最初は渋々テ・フィティの元へ向かうと言ったマウイだったが、今度は意志を持ってモアナ共に向かう決意をする。
"Lead the People"だ(実際はpersonだが)。
モアナはマウイから船の扱い方を教わる。
"大切なのは、船の扱いだけじゃない"
"今いる場所を今までいた場所から知る"
"どこへ向かっているのか、しっかり考えるんだ"
Steave Jobsの"Connecting the dots"に通ずる印象的なセリフだ。
最初は海やマウイに頼りきりだったモアナは、次第に一人で船を操れるようになっていく。
モアナとマウイがテ・フィティの元へ向かうと、テ・カァが現れた。マウイの本気のストップを押し切って、モアナは無理やり船を進めてしまう。辛くもテ・カァの攻撃を免れたふたりだが、マウイの釣り針に、そしてふたりの信頼関係にも亀裂が入ってしまう。
釣り針が壊れたら、自分はマウイでなくなる。モアナは必死にマウイを説得するも、マウイはそう言い残して去っていった。マウイにとって釣り針は、自分の存在価値なのだ。
I am Moana
独りになったモアナは、意気消沈し、"私じゃない、別の人を選んで"と、海にテ・フィティの心を返してしまう。
そこに、亡くなったおばあちゃんの精霊が現れた。 "お前には荷が重すぎたね、帰るなら一緒に行くよと優しく語りかけるおばあちゃんに対して、迷うモアナ。"お前はどうしたい?"
見た目や体裁を気にするタマトア、能力が使えないと自分でないと言うマウイに対して、私は私だと気づくモアナ。
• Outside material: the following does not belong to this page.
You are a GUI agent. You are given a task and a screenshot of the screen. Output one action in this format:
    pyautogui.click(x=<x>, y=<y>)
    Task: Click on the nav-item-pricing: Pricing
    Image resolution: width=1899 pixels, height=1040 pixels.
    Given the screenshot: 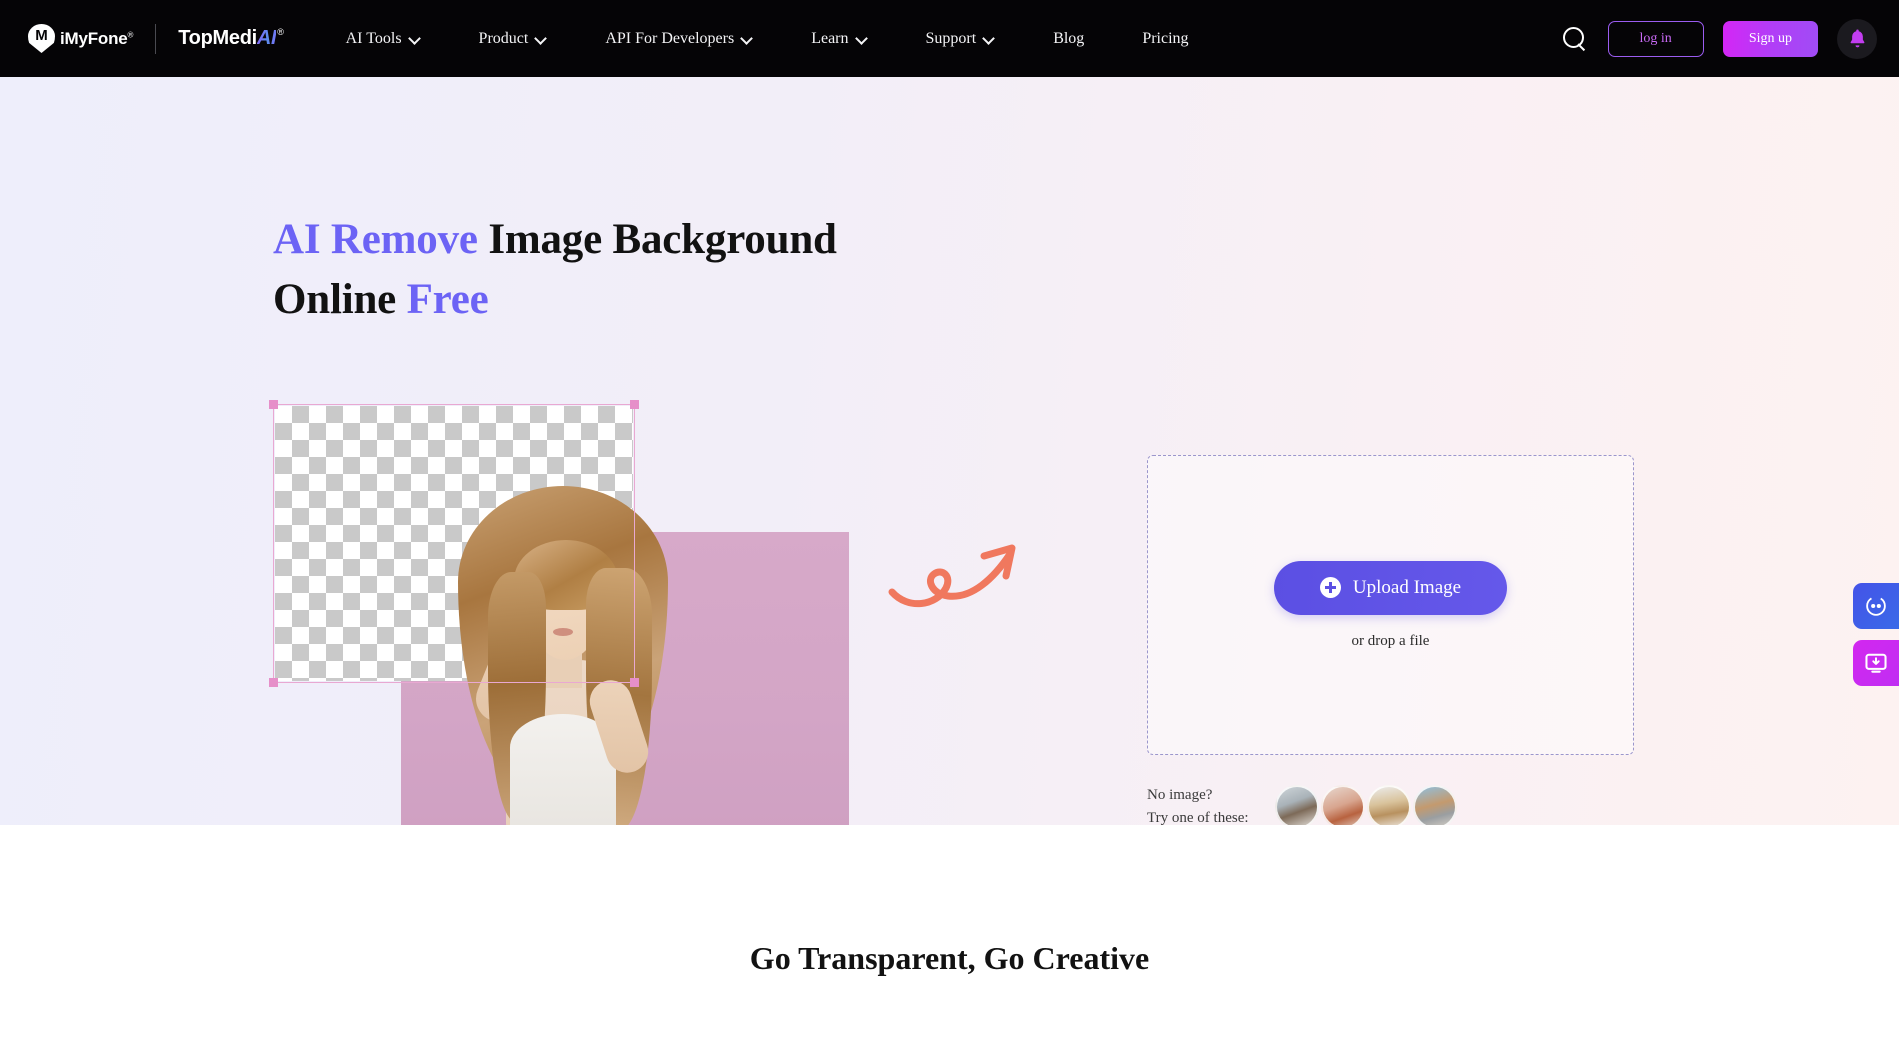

心の声に従い、独りでテ・フィティの元へ向かうことを決意する。
Know who you are 自分を見つめて
モアナがテ・フィティの元へ向かおうとすると、再びテ・カァがその行く手を阻む。
危うく攻撃を受けそうになったその時、マウイが戻ってきて助けてくれた。マウイがテ・カァを食い止める際、ついに釣り針は壊れてしまう。
モアナがようやくテ・フィティの元へ向かうと、そこにテ・フィティはいなかった。
モアナが途方にくれてテ・カァを振り返ると、その胸元にテ・フィティの心と同じマークがあることに気づく。テ・カァこそ、心をなくしたテ・フィティだったのだ。
心を取り戻したテ・フィティは本来の姿に戻り、大地は恵みを取り戻していった。
マウイがテ・フィティに心を盗んだことを謝ると、テ・フィティはマウイに神の釣り針を与えた。マウイは釣り針で鷹に姿を変え、大空へ飛び立っていった。
モアナが島に戻ると、家族や村の仲間たち待っていた。モアナは村長を継ぎ、村のみんなで大きな船に乗り、海へ漕ぎ出していった。
Lead the Selfに始まり、Lead the People(Person), そして最後にLead the Societyである。